Task to complete: An identical reprint of the entire listing below is expected.

START Dataset

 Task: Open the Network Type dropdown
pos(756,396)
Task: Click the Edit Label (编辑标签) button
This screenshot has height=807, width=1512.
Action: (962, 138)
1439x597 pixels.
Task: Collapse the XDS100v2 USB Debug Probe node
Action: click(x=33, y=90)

END Dataset

Solution to this exercise:
 Task: Open the Network Type dropdown
pos(756,396)
Task: Click the Edit Label (编辑标签) button
This screenshot has height=807, width=1512.
Action: (962, 138)
1439x597 pixels.
Task: Collapse the XDS100v2 USB Debug Probe node
Action: click(x=33, y=90)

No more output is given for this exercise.